Kantor Wilayah Direktorat Jenderal Imigrasi Jawa Tengah menghadiri kegiatan Sosialisasi Petugas Imigrasi Pembina Desa (PIMPASA) dan Desa Binaan Imigrasi (DBI) yang diselenggarakan oleh Kantor Imigrasi Tegal di Hotel Grand Dian Brebes, Kamis (25/06). Kegiatan ini dilaksanakan sebagai upaya optimalisasi pencegahan Tindak Pidana Perdagangan Orang (TPPO) dan Tindak Pidana Penyelundupan Manusia (TPPM), khususnya dalam melindungi masyarakat yang berpotensi menjadi pekerja migran.
Kegiatan ini dihadiri oleh Kepala Kantor Wilayah Direktorat Jenderal Imigrasi Jawa Tengah Haryono Agus Setiawan, jajaran Kantor Imigrasi Kelas II Non TPI Tegal, para Kepala Desa, Petugas Imigrasi Pembina Desa (PIMPASA), serta perwakilan BP3MI Kabupaten Brebes dan pemangku kepentingan terkait.

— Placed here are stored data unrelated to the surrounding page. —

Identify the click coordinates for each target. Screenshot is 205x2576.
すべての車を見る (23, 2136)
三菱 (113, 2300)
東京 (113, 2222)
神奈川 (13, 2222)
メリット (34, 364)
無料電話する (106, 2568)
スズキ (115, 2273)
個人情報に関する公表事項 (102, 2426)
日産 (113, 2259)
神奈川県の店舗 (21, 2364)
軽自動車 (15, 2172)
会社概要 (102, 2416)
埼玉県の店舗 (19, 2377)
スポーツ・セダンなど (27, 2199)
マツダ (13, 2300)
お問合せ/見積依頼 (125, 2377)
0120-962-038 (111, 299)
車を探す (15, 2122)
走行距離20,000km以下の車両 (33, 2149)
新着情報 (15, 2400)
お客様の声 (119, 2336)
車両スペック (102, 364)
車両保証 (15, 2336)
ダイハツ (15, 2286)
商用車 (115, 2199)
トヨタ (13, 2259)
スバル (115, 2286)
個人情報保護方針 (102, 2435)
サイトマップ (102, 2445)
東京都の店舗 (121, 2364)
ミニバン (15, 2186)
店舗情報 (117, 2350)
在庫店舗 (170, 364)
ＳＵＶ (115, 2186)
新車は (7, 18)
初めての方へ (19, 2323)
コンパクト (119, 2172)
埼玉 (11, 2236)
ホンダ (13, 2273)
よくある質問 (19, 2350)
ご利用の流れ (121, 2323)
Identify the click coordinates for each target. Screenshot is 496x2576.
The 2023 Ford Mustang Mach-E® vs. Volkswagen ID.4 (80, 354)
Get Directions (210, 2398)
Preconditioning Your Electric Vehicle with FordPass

Kegiatan secara resmi dibuka oleh Kepala Kantor Wilayah Direktorat Jenderal Imigrasi Jawa Tengah, Haryono Agus Setiawan. Dalam sambutannya, Ia menyampaikan bahwa Program Desa Binaan Imigrasi dan PIMPASA merupakan bentuk nyata kehadiran negara dalam memberikan pelayanan, pembinaan, dan pengawasan keimigrasian hingga ke tingkat desa.

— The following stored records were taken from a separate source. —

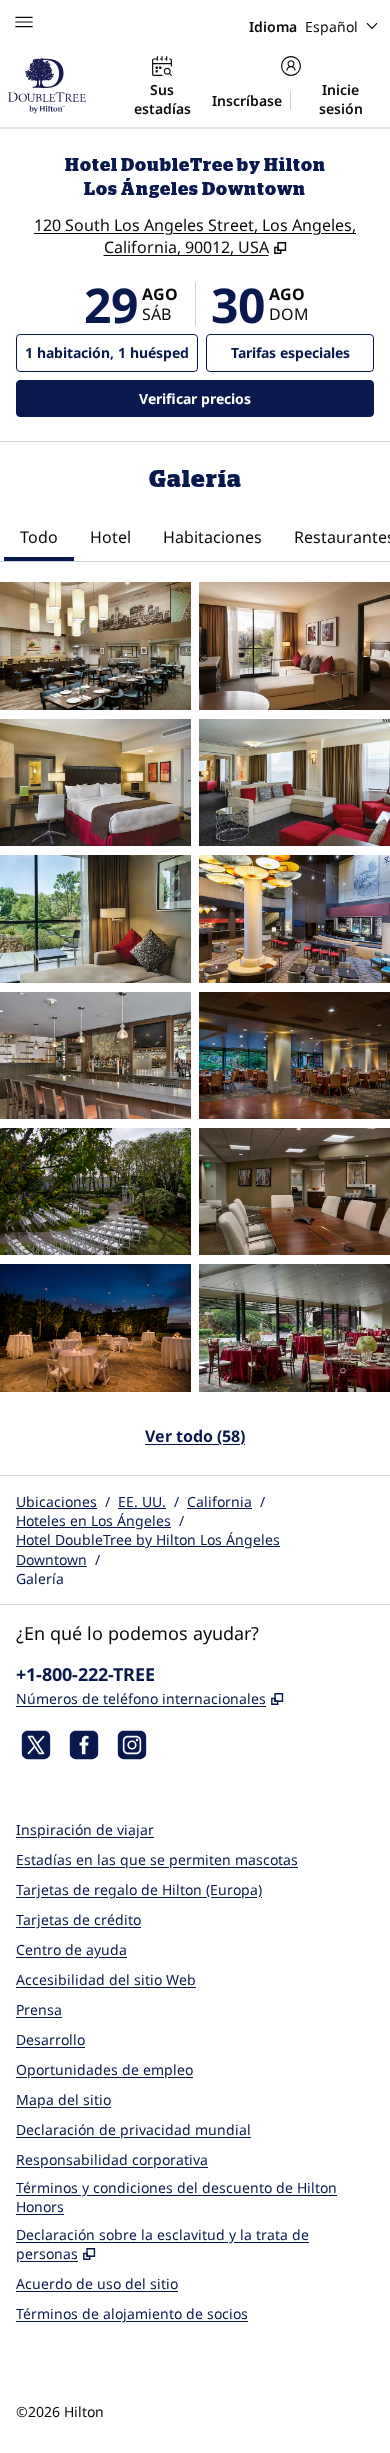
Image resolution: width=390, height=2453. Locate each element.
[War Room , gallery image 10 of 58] (294, 1191)
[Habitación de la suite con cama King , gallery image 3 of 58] (95, 782)
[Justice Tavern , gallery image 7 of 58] (95, 1055)
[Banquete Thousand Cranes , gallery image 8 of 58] (294, 1055)
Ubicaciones (56, 1501)
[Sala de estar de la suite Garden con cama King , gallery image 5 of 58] (95, 918)
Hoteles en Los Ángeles (93, 1520)
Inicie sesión (341, 99)
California (219, 1501)
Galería (40, 1578)
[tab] (39, 539)
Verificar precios (256, 398)
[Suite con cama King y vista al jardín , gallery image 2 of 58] (294, 645)
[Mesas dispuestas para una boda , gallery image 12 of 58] (294, 1327)
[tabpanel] (195, 1026)
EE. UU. (142, 1501)
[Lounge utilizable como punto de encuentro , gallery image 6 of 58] (294, 918)
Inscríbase (247, 100)
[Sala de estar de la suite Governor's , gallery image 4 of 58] (294, 782)
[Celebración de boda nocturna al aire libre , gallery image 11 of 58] (95, 1327)
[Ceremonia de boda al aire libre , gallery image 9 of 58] (95, 1191)
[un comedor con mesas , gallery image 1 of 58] (95, 645)
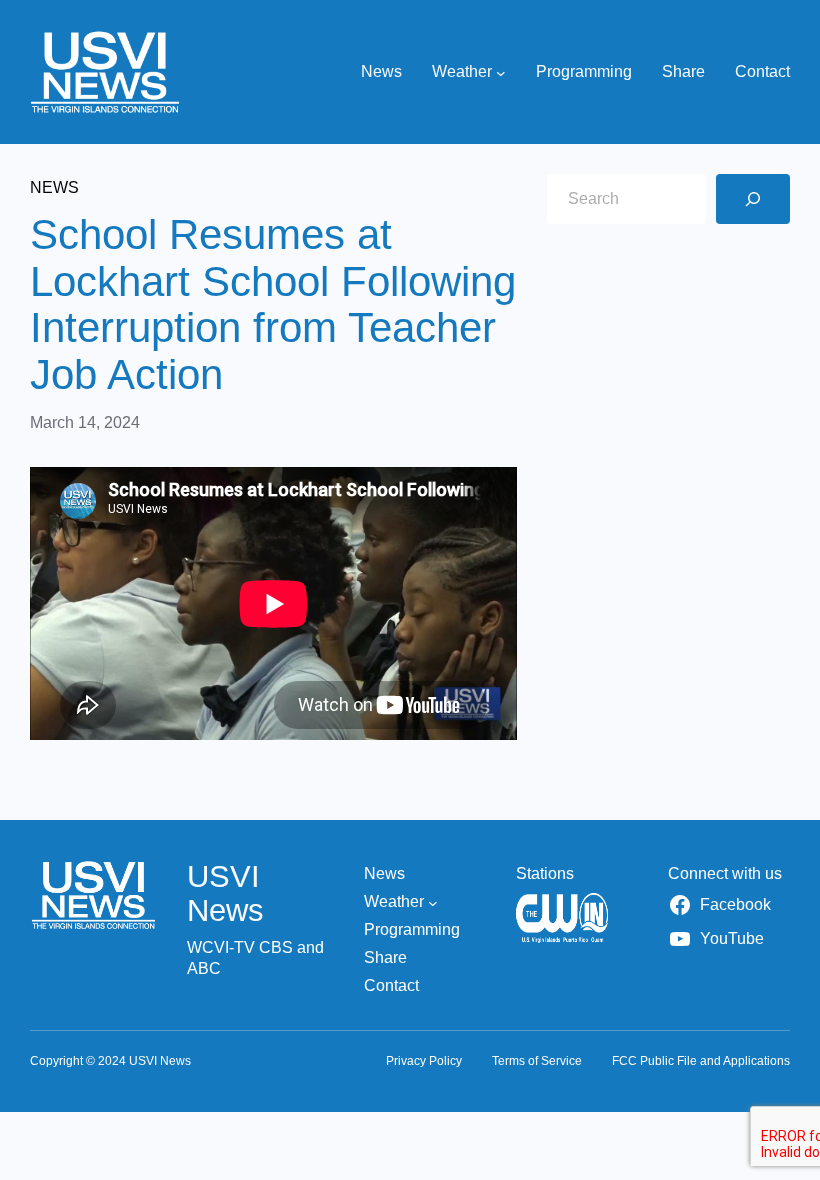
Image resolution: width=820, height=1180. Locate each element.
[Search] (753, 199)
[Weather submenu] (501, 72)
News (54, 187)
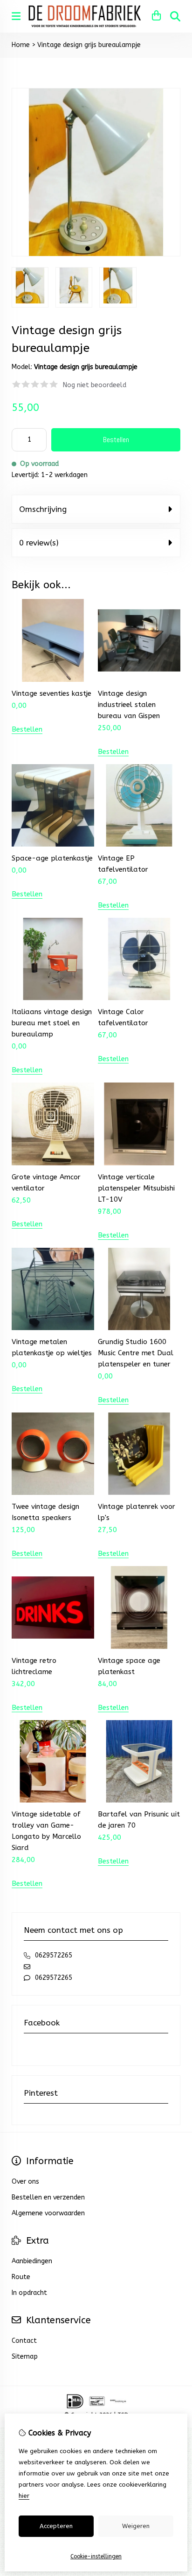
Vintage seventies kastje (51, 693)
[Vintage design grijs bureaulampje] (96, 254)
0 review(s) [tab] (39, 542)
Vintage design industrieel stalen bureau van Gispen (129, 704)
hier (24, 2495)
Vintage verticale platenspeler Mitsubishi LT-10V (136, 1188)
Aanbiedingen (32, 2261)
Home (21, 45)
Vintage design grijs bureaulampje (89, 45)
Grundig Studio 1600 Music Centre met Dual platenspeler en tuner (135, 1353)
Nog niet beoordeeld (94, 385)
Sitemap (25, 2357)
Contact (24, 2341)
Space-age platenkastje (52, 858)
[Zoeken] (175, 16)
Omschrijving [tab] (43, 509)
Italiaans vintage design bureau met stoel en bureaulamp (52, 1023)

Program tersebut diharapkan mampu meningkatkan pemahaman masyarakat mengenai keimigrasian sekaligus memberikan perlindungan dari berbagai potensi permasalahan yang dapat timbul.

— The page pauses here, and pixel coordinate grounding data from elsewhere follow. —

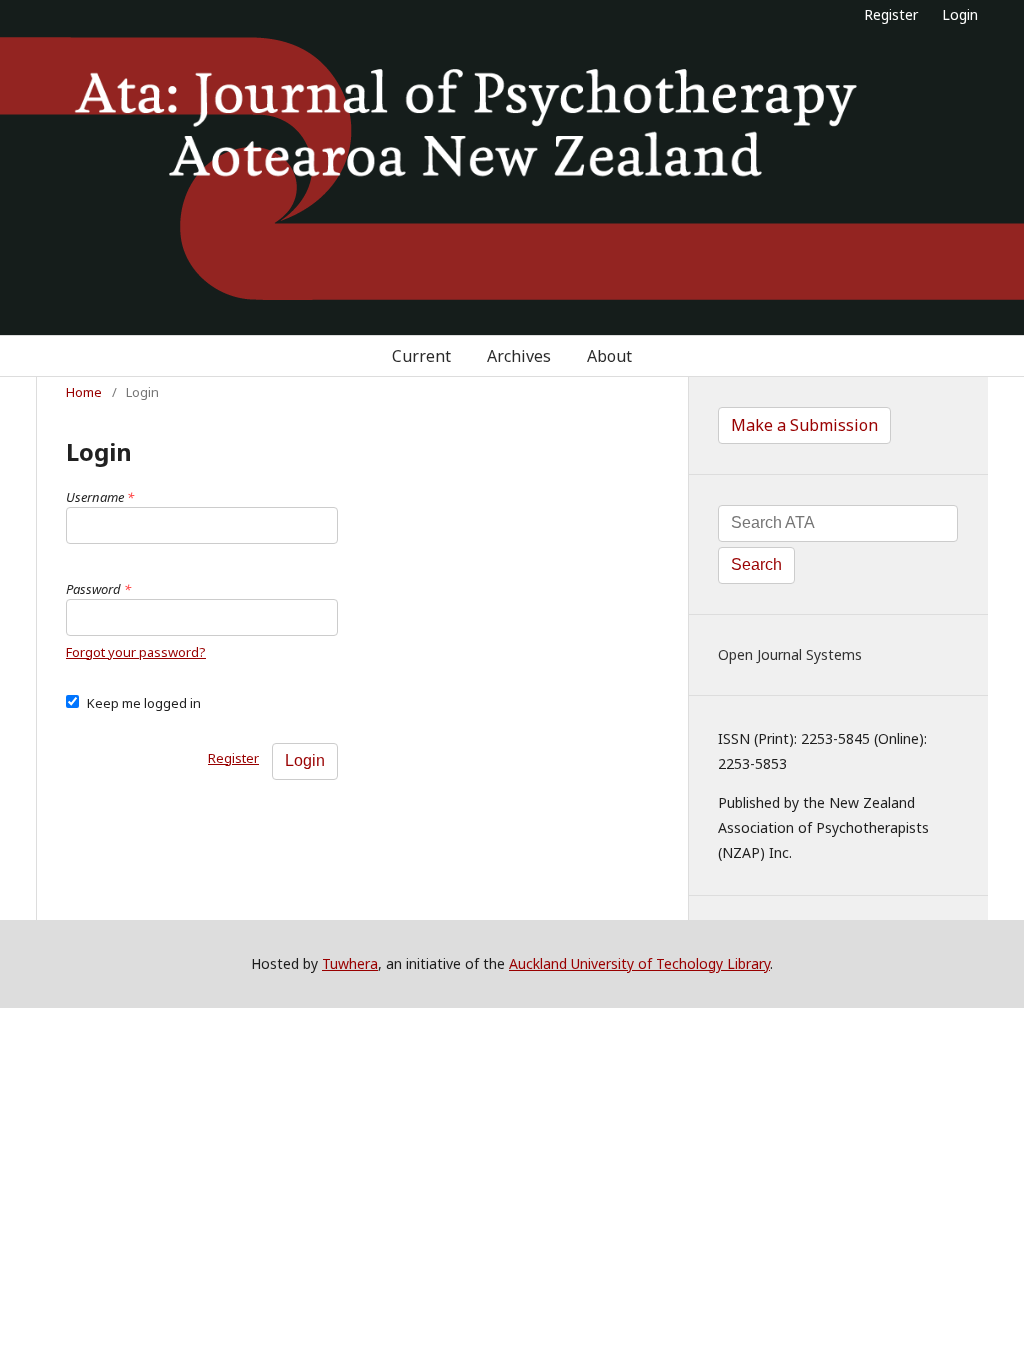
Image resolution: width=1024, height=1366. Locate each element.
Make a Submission (804, 425)
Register (891, 14)
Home (84, 392)
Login (960, 14)
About (609, 356)
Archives (519, 356)
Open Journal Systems (790, 654)
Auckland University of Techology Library (639, 963)
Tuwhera (350, 963)
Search (756, 564)
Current (421, 356)
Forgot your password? (136, 652)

Materi sosialisasi disampaikan oleh Ketua Tim Bidang Intelijen Kanwil Ditjen Imigrasi Jawa Tengah, Alex Yese Pasaribu Habeahan, yang memaparkan dasar hukum, fungsi, manfaat, serta mekanisme pelaksanaan Desa Binaan Imigrasi dan PIMPASA. Selain itu, BP3MI Kabupaten Brebes turut memberikan materi mengenai peluang kerja luar negeri yang aman, bahaya TPPO, modus penipuan perekrutan tenaga kerja ilegal, serta pentingnya menggunakan jalur penempatan resmi bagi pekerja migran Indonesia.
Melalui kegiatan ini, diharapkan Petugas Imigrasi Pembina Desa dapat menjadi perpanjangan tangan Imigrasi dalam memberikan edukasi, membangun kesadaran masyarakat, serta melakukan deteksi dini terhadap potensi permasalahan keimigrasian. Dengan sinergi antara Imigrasi, pemerintah desa, dan masyarakat, upaya pencegahan TPPO dan TPPM dapat berjalan lebih efektif sehingga tercipta migrasi yang aman dan tertib.